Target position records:
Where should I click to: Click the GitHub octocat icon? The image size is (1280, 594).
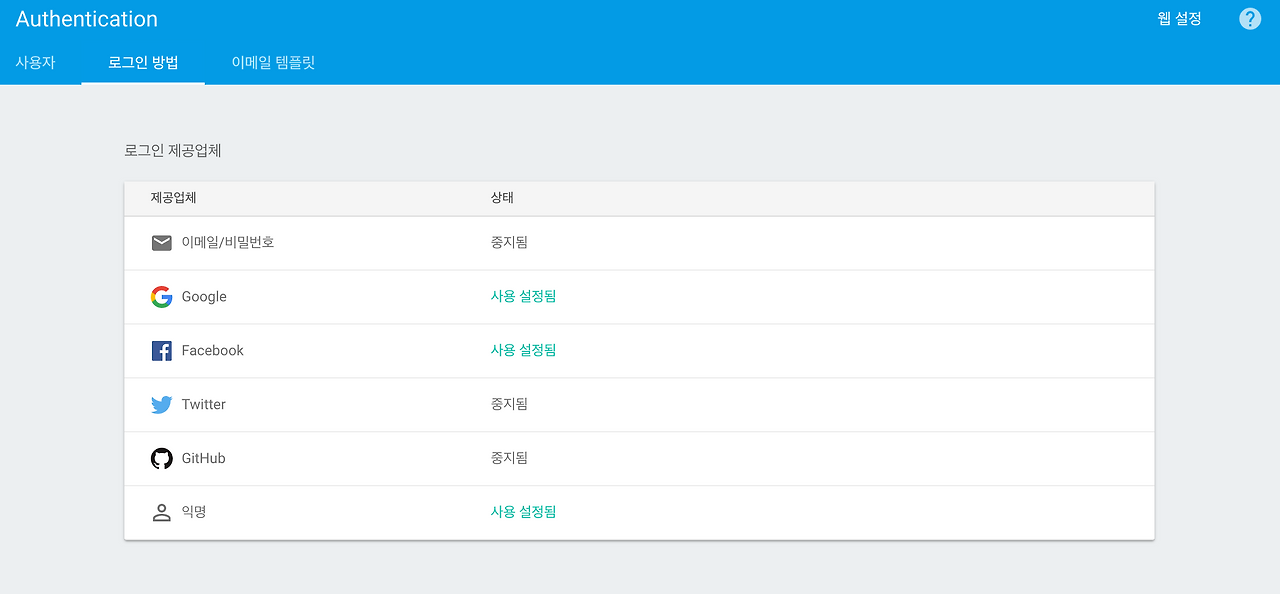[161, 458]
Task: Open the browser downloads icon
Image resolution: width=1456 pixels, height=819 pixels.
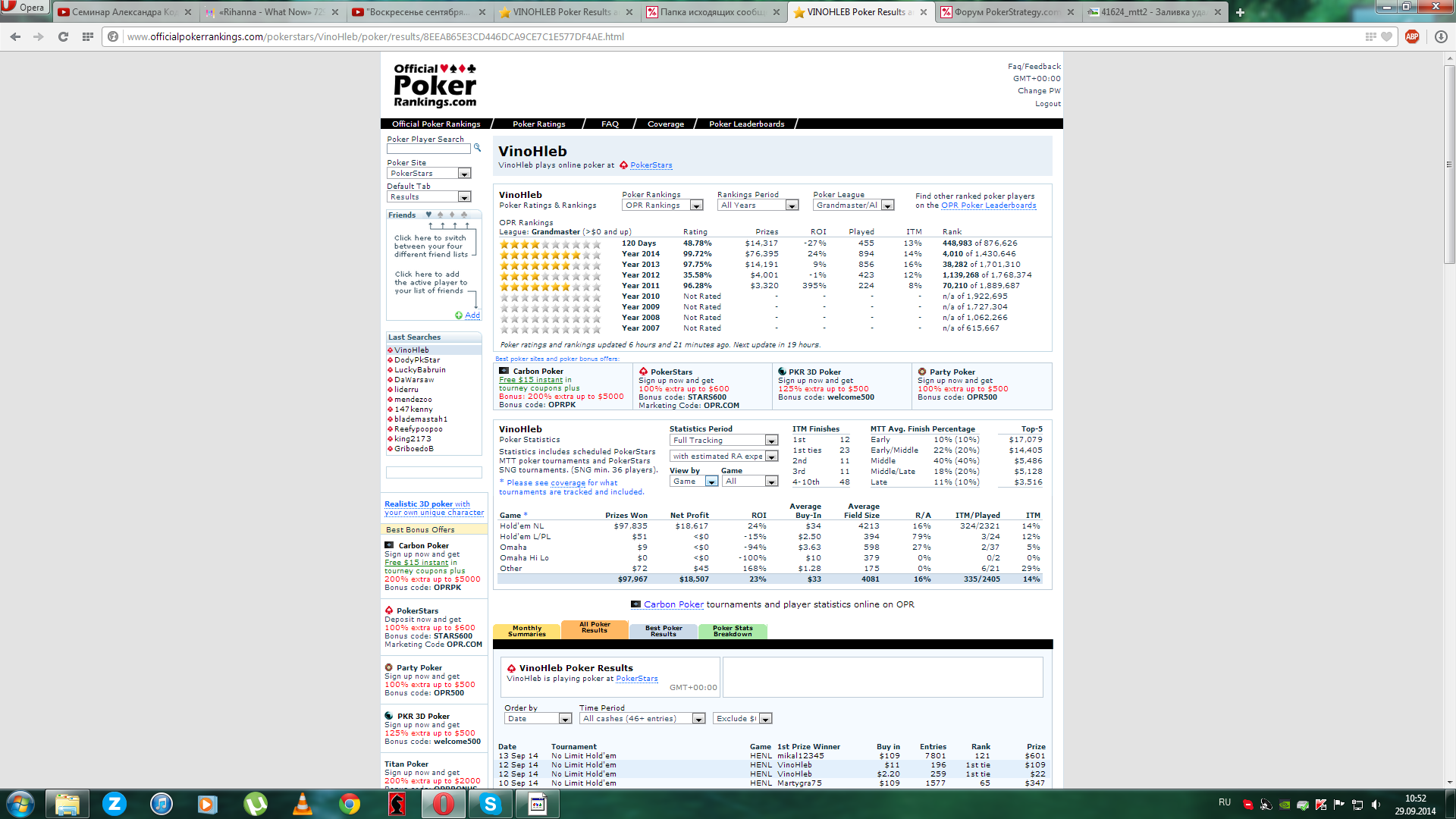Action: [1441, 36]
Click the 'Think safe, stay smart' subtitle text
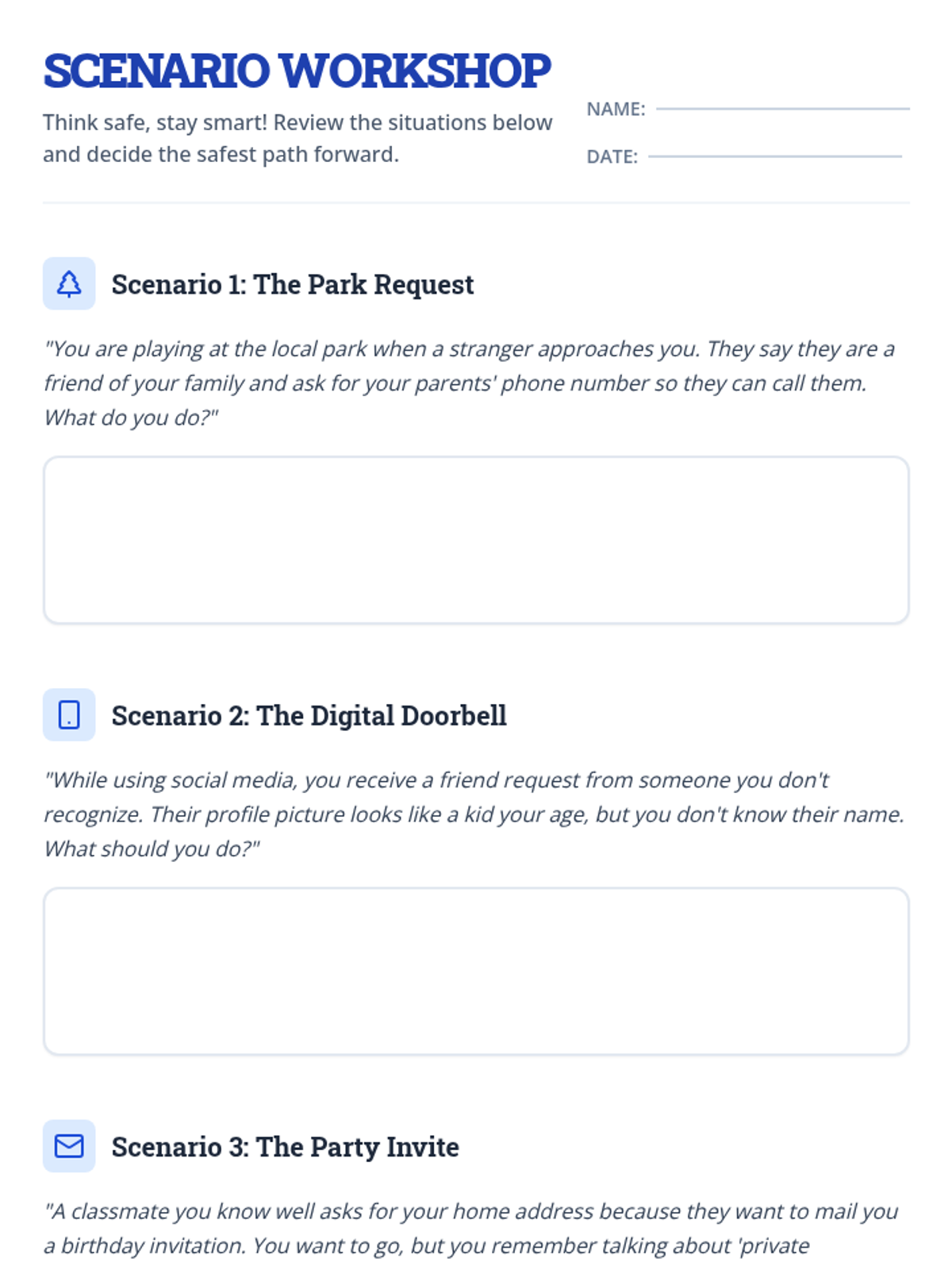Screen dimensions: 952x1270 [x=298, y=138]
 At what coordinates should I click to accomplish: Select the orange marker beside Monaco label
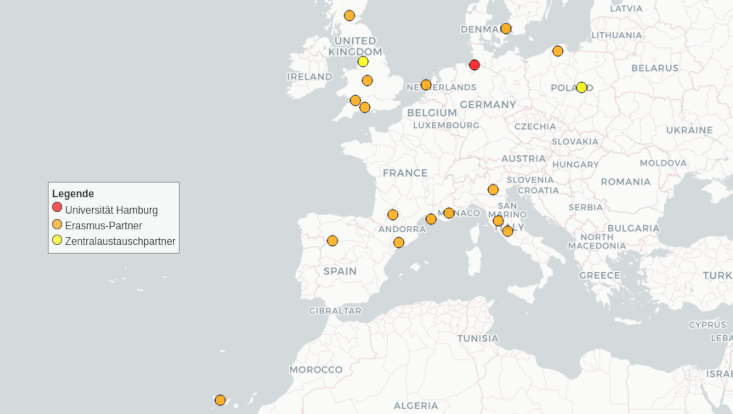449,213
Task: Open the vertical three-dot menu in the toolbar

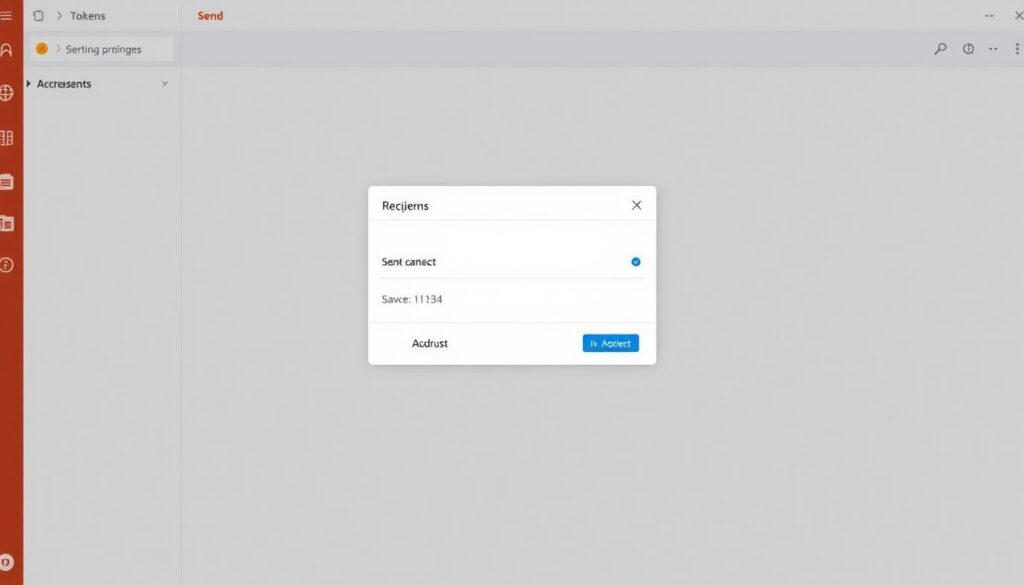Action: (1017, 49)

EXERCISE REQUIREMENTS
Collect every line from the rows above that contains the word "icon", and copy each of those lines in full.

RESULT FOR THIS TASK
Where should I click to: Click the GitHub octocat icon? The image size is (1280, 594).
Task: Open the browser downloads icon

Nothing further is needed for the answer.